Un risque devenu presque invisible. Pourtant «la question des dérives sectaires demeure préoccupante», estime, dans son rapport annuel remis jeudi au Premier ministre, la Mission interministérielle de vigilance et de lutte contre les dérives sectaires (Miviludes). Au cours de l'année 2016, elle a été saisie de 2 323 dossiers, des signalements ou des plaintes qui enclenchent des recherches. Ces dernières années, ce chiffre demeure à peu près constant.
Pour ce qui est des affaires les plus graves (notamment en cas d'atteintes manifestes aux personnes), l'organisme les transmet à la justice. «Une dizaine de dossiers par an», précise, à Libération, Serge Blisko, le président de la Miviludes. En ce qui concerne les autres dossiers, celle-ci travaille avec les professionnels de santé, les organismes sociaux ou encore l'Education nationale.
Tendances lourdes
Le dernier rapport annuel de la Miviludes confirme des tendances lourdes enregistrées depuis une dizaine d'années. Parmi les dossiers transmis à l'organisme, près de la moitié concernent des «pratiques alternatives de santé», un monde difficilement contrôlable. L'autre fait majeur, selon la Miviludes, est la dissémination du risque sectaire. En clair, les mouvements très pyramidaux organisés autour d'un gourou unique sont de moins en moins attractifs. «Ce que nous voyons émerger, ce sont des petits groupes de quelques personnes», explique Serge Blisko. Ceux-ci s'organisent, selon la Miviludes, grâce à Internet, le plus souvent autour de pseudo-thérapeutes.

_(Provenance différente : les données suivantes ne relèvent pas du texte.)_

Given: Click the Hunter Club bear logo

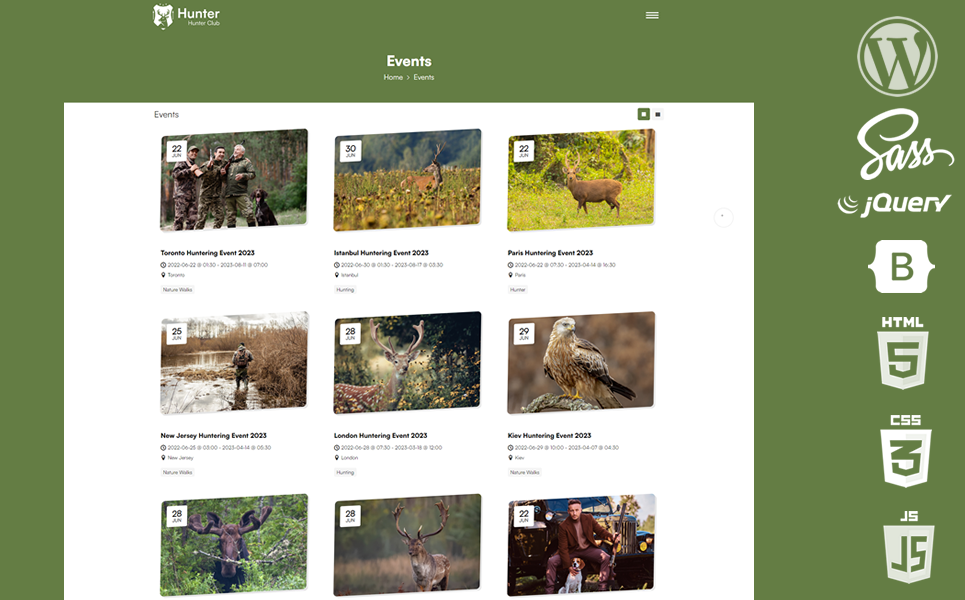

Même en perte de vitesse, quelques mouvements, à l'instar de la Scientologie, continuent cependant à retenir l'attention des autorités. Concernant les Témoins de Jéhovah, très offensif dans les milieux modestes et qui comptent plus de 200 000 adeptes en France, l'organisme ministériel manifeste un certain embarras. Dans son rapport, la Miviludes relate «être interrogée sur le caractère sectaire ou non du mouvement». Pour autant, elle ne tranche pas mais s'interroge sur un phénomène d'exclusion au sein du mouvement. En fait, il existerait une zone floue entre rigorisme, fondamentalisme et dérives manifestes. En tout cas, la Miviludes affirme avoir reçu douze témoignages en 2016 et 2017, pointant des pratiques jugées très problématiques.
«Populations fragiles»
Concernant les religions officielles, c'est le protestantisme évangélique et pentecôtiste qui s'avère, aux yeux de la Miviludes, le plus questionnant. «Même si nous entretenons de bonnes relations avec ses structures représentatives, il existe une myriade de communautés indépendantes qui échappent à leur contrôle, mentionne Serge Blisko. Celles-ci drainent des populations fragiles socialement et proposent de soi-disant thérapies de guérison qui posent question.»
Parmi les chantiers prioritaires pour les années à venir, le président de la Miviludes pointe surtout la lutte contre le complotisme, un phénomène de plus en plus préoccupant. «C'est une plaie qui touche une large frange de la population française», estime Serge Blisko.